Presentation, presentation, presentation.
As important as the accurate description of software and hardware is, it will fail without a uniform standard for the analysis and presentation of data. This is a problem that typically plagues every field at its conception, when different researchers choose to present the results of their study using their favorite statistical technique, data processing software and graphical depiction. Such a presentation may hide as much detail as it reveals since it often relegates outliers, failed results and inherent biases to the side. Not only does this wide variability in analysis and reporting mislead but it also crucially impedes the comparison and meta-analysis of different studies, making it very difficult to vindicate successful techniques and discard unsuccessful ones. What is paramount is the establishment and reporting of standard benchmarks and metrics. A cogent example is provided from the field of virtual screening wherein algorithms are tested for their ability to identify potentially valuable new drug candidates. The confusion arising from the lack of common protocols for setting up test systems and running the relevant algorithms on them was compounded by the dissimilar metrics used for assessment, some of which artificially inflated the significance of the results. It is only in the last few years that we have seen the proposal and use of careful benchmarks for both setting up and assessing virtual screening studies using unbiased statistical metrics,.
It goes without saying that an accurate description of the system under consideration and the methods used for analysis, including a proper presentation of statistical software, methods and error bars, is key to faithful reproduction of the study. In case of statistics-heavy modeling, the results should ideally also include an estimation of model uncertainty, expressed through figures establishing the numerical accuracy of estimates, sensitivity of the model to boundary conditions, confidence intervals etc.
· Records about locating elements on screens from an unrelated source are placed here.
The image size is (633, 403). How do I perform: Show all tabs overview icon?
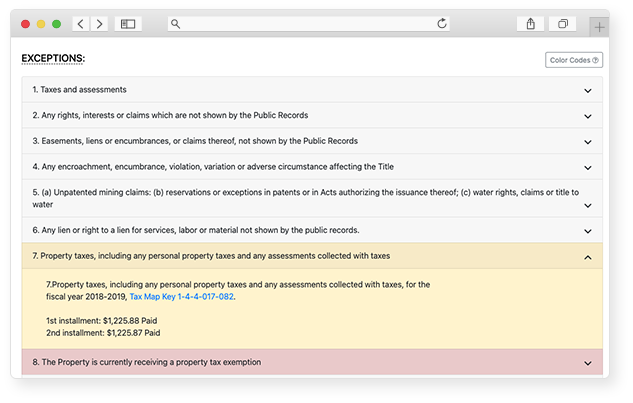click(x=563, y=24)
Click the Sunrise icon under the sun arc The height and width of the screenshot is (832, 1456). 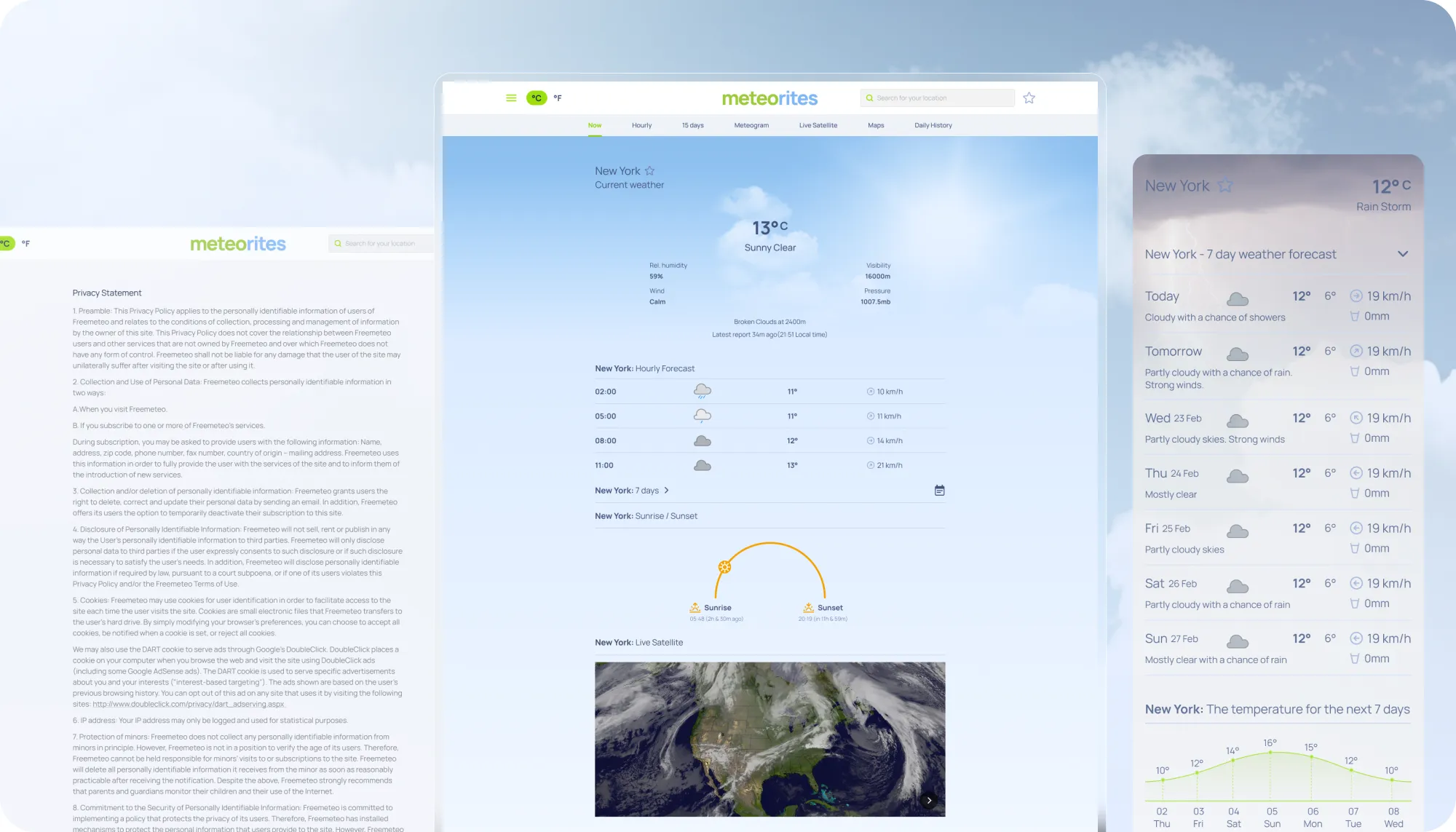coord(695,607)
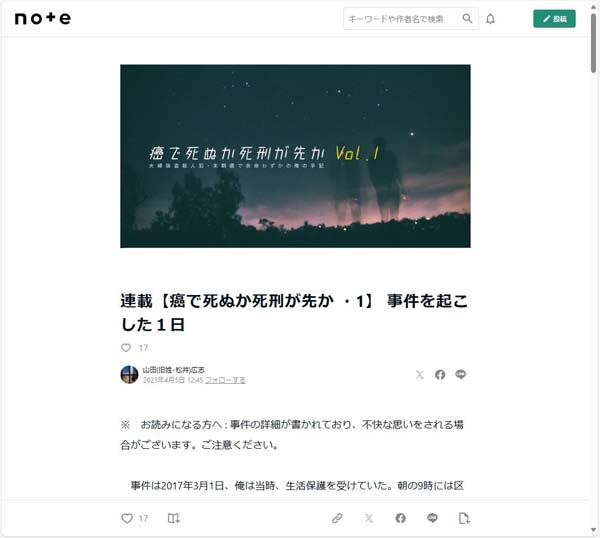
Task: Click the page-plus icon in bottom bar
Action: pyautogui.click(x=464, y=518)
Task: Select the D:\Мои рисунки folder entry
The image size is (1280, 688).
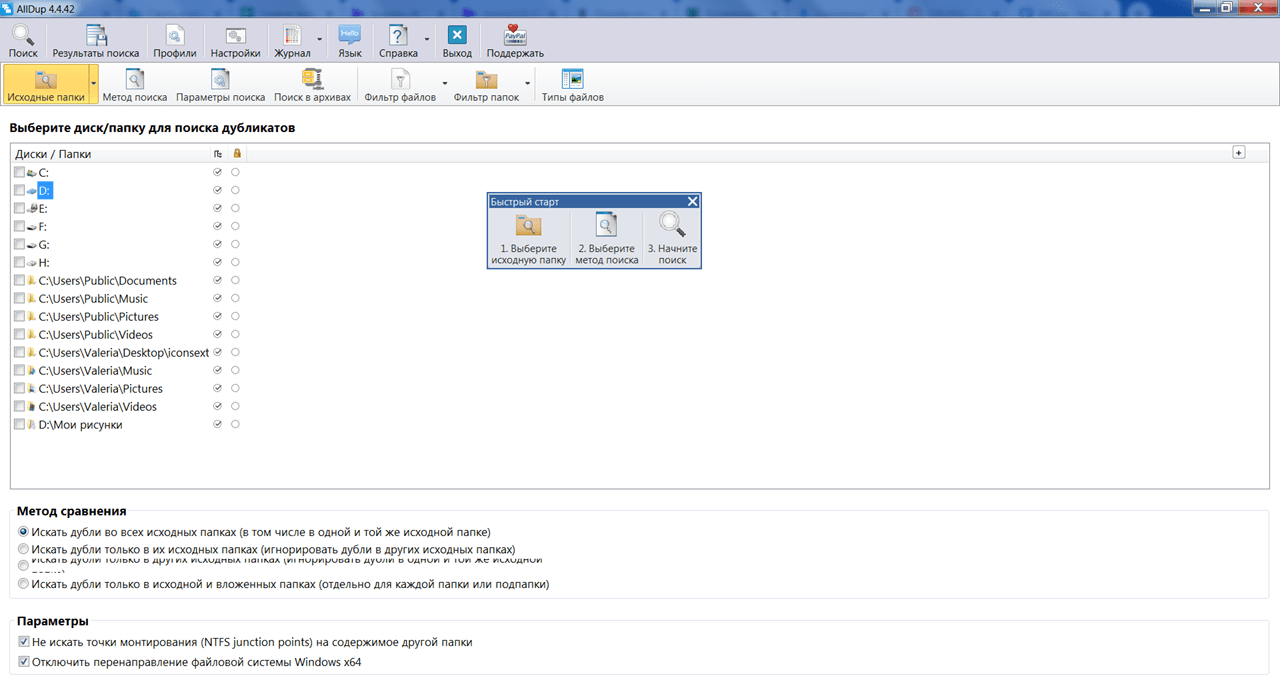Action: [x=80, y=425]
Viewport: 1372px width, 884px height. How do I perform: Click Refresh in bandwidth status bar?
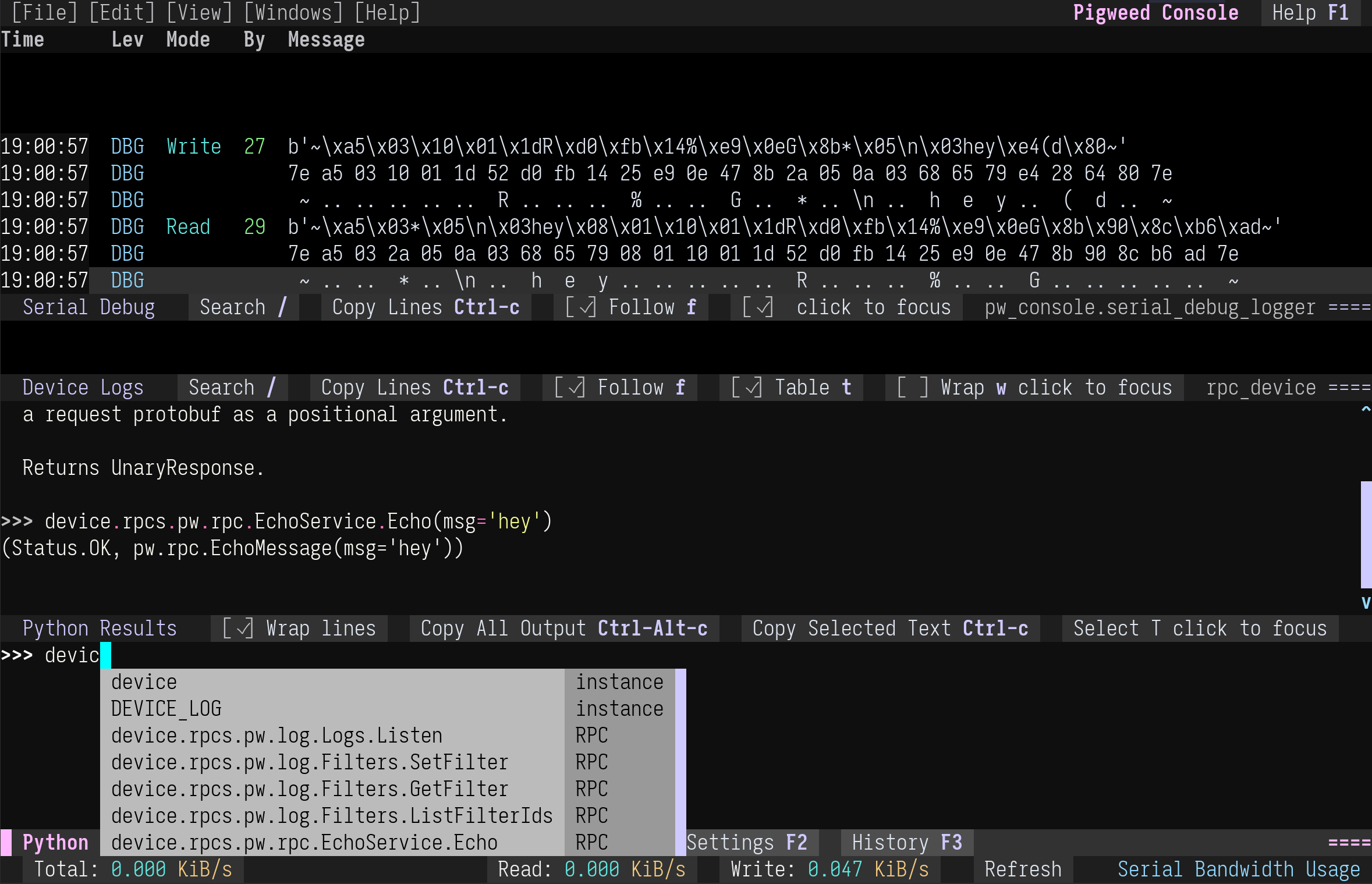pos(1023,869)
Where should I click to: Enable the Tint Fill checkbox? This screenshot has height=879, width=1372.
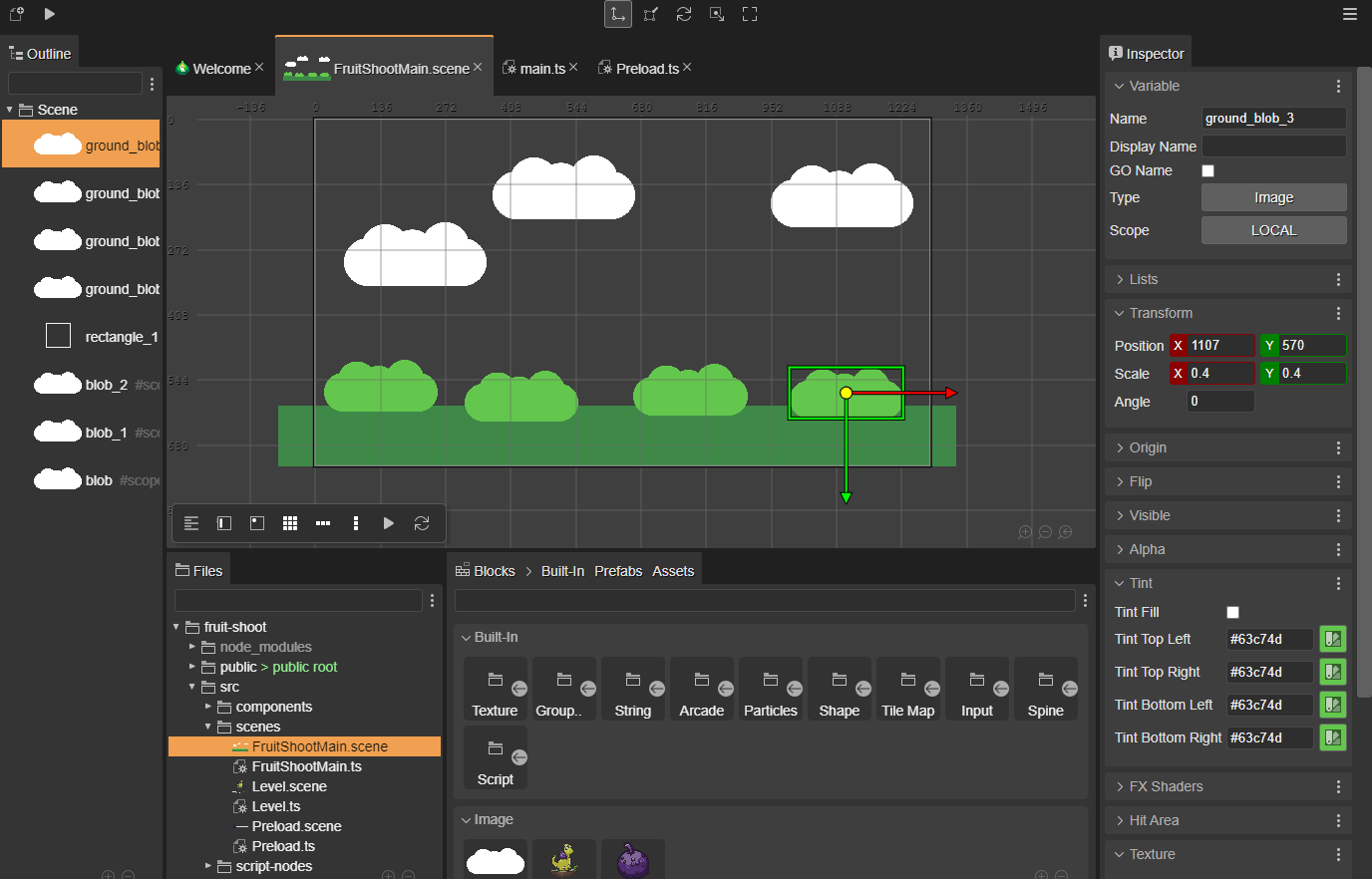click(1232, 612)
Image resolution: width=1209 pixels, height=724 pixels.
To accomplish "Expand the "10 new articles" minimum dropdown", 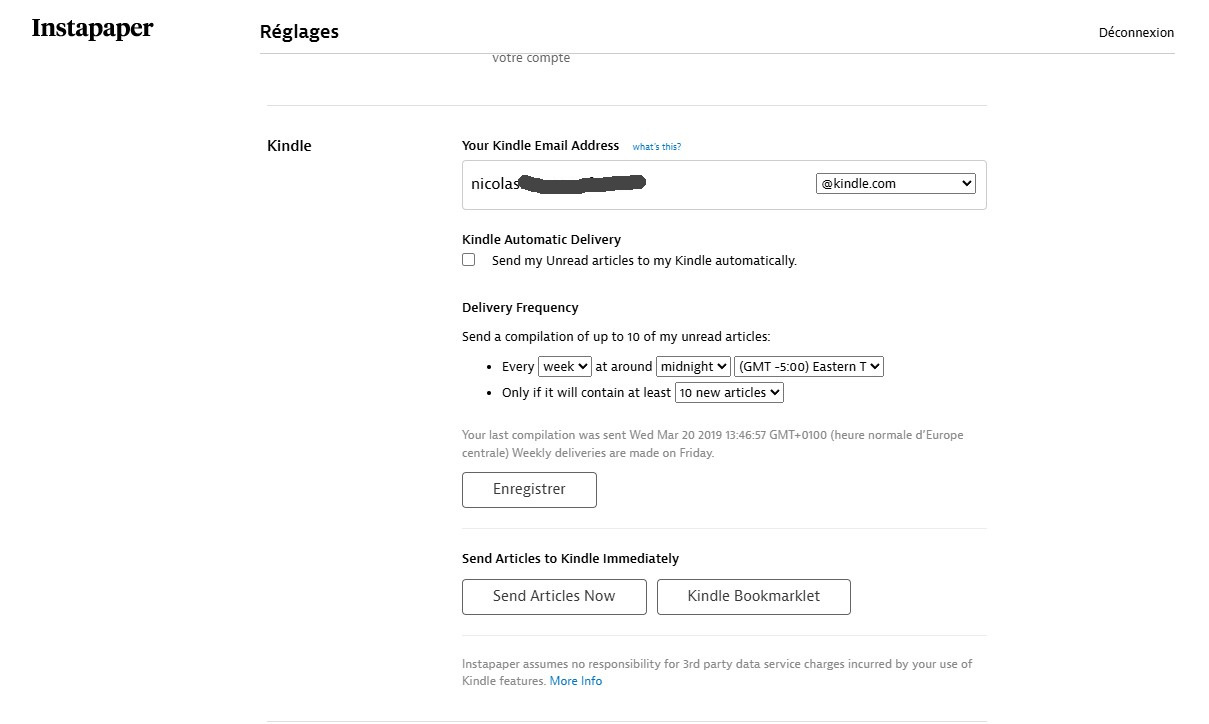I will coord(729,393).
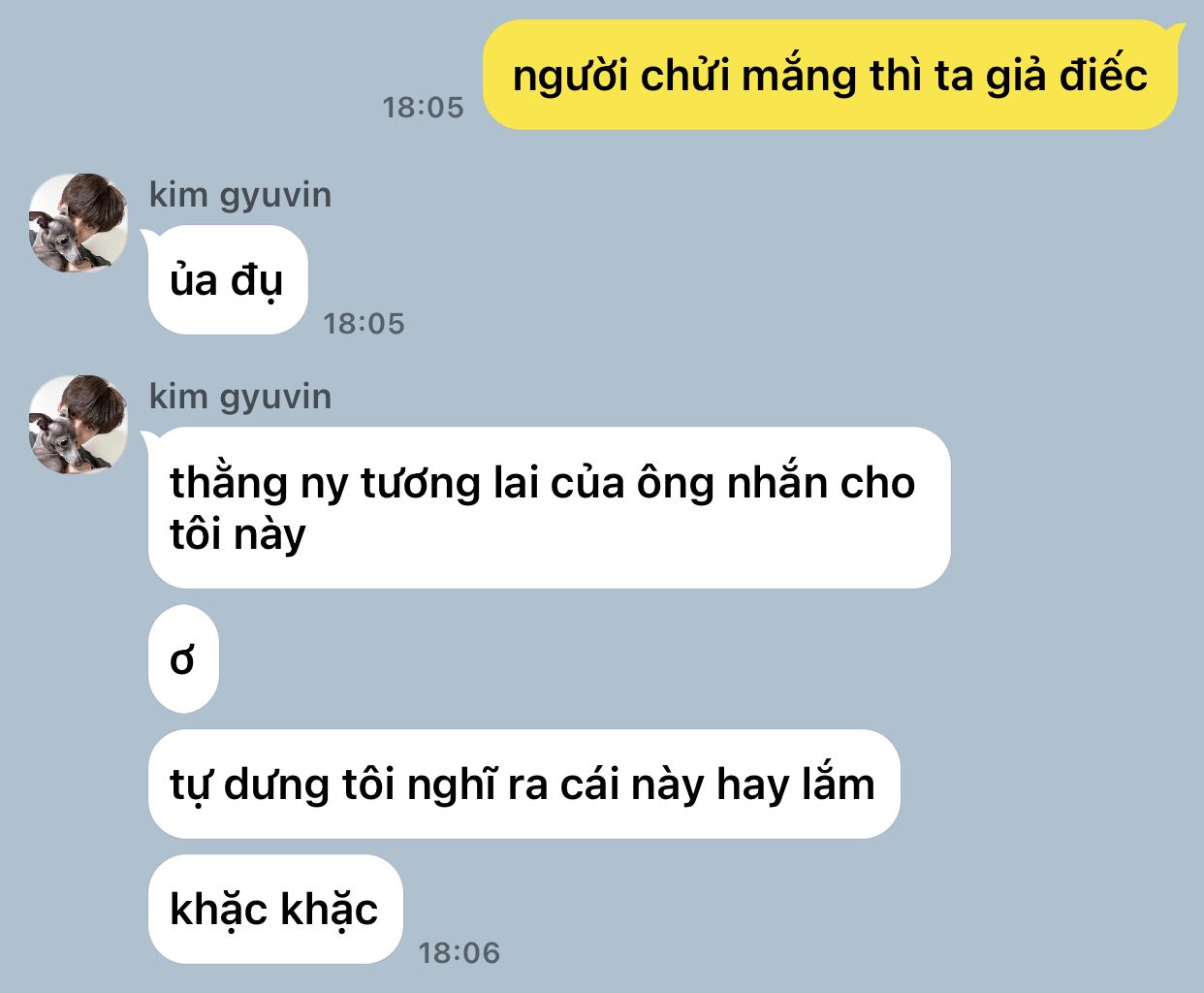Click the 18:05 timestamp beside the yellow bubble
The image size is (1204, 993).
(x=423, y=107)
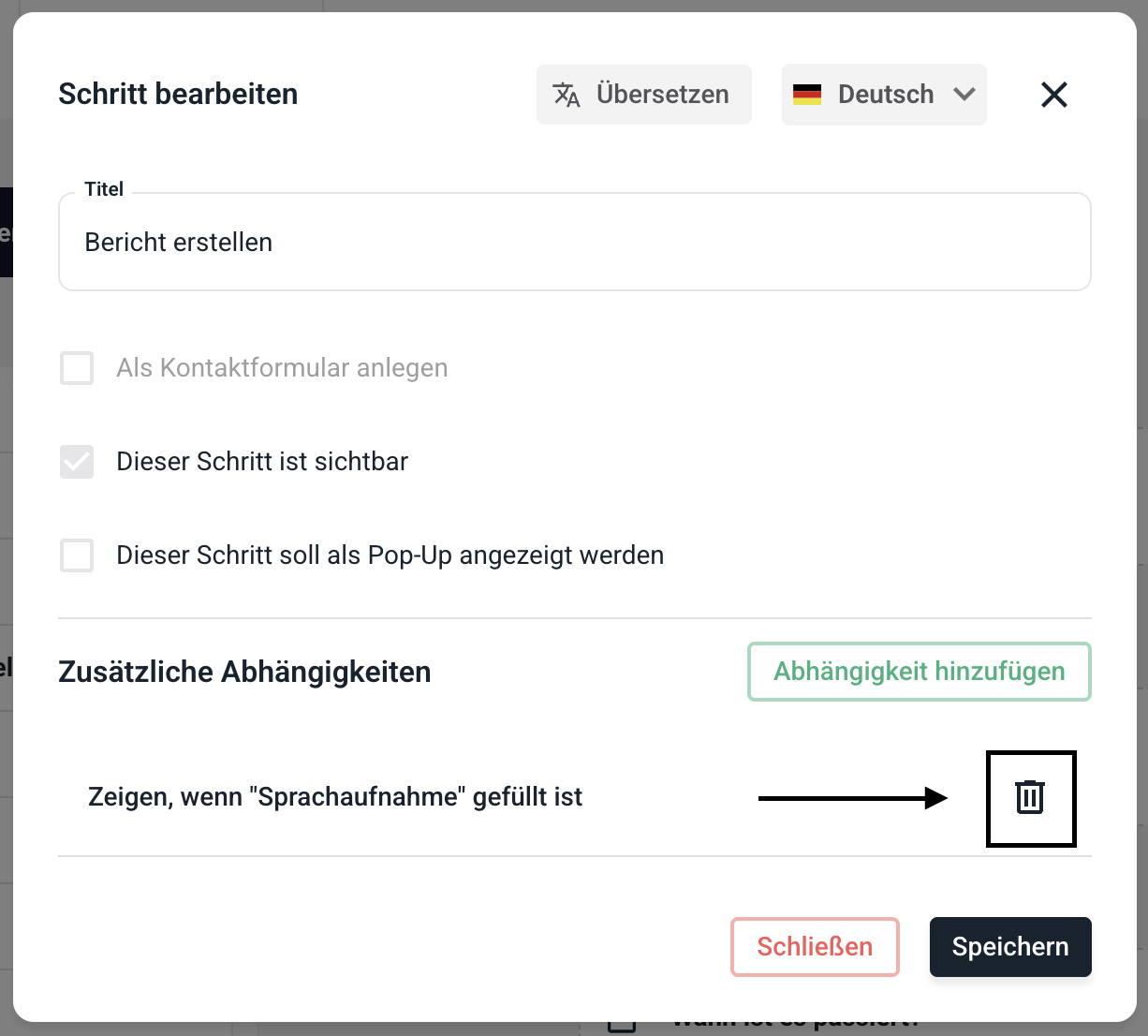
Task: Close the Schritt bearbeiten dialog with X
Action: pos(1054,95)
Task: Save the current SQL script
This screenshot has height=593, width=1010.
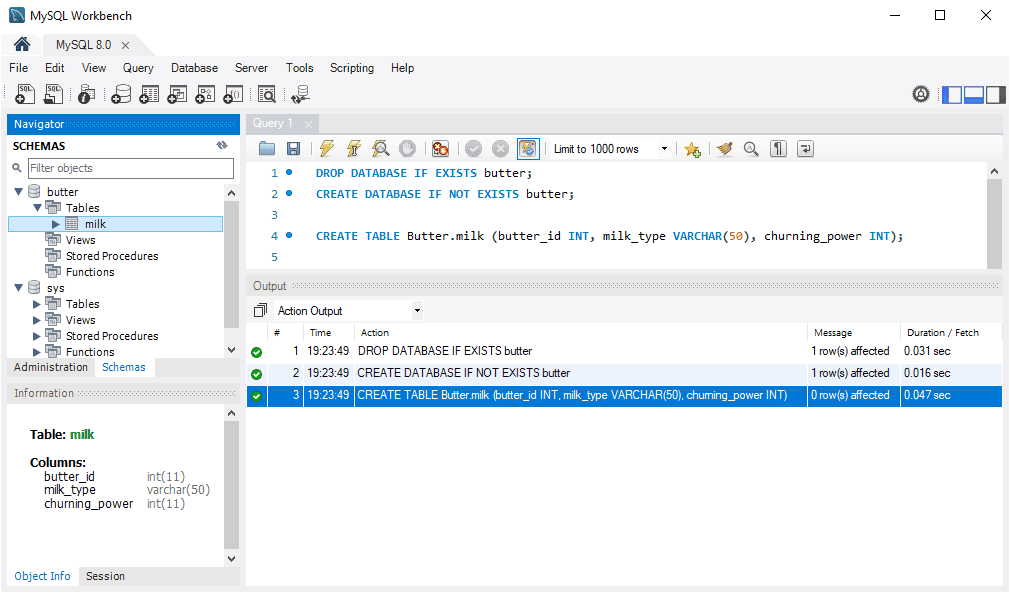Action: pyautogui.click(x=294, y=148)
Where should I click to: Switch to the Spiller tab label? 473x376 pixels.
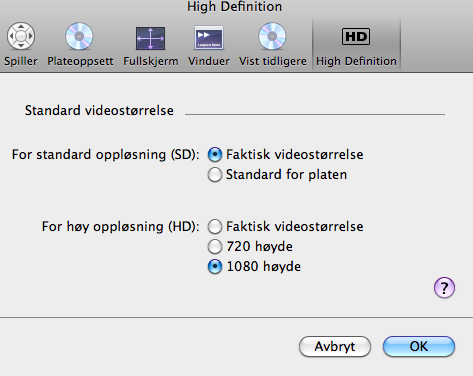pos(21,61)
The establishment of these standard metrics for reporting studies cannot be overemphasized; without them it would be inherently impossible to separate the true scientific wheat from the chaff of illusory success.
Ultimately the need for making computational details available is no different from the need from making any other theoretical or experimental details available. Modeling and simulation are undoubtedly going to play an increasingly important role in scientific research. Gaining an accurate idea of their pitfalls and promises will be paramount for accurately assessing their place in the pantheon of future scientific inquiry. Reproducibility will illuminate the path.
Acknowledgements: The author wishes to thank Nathan Walsh for helpful discussion.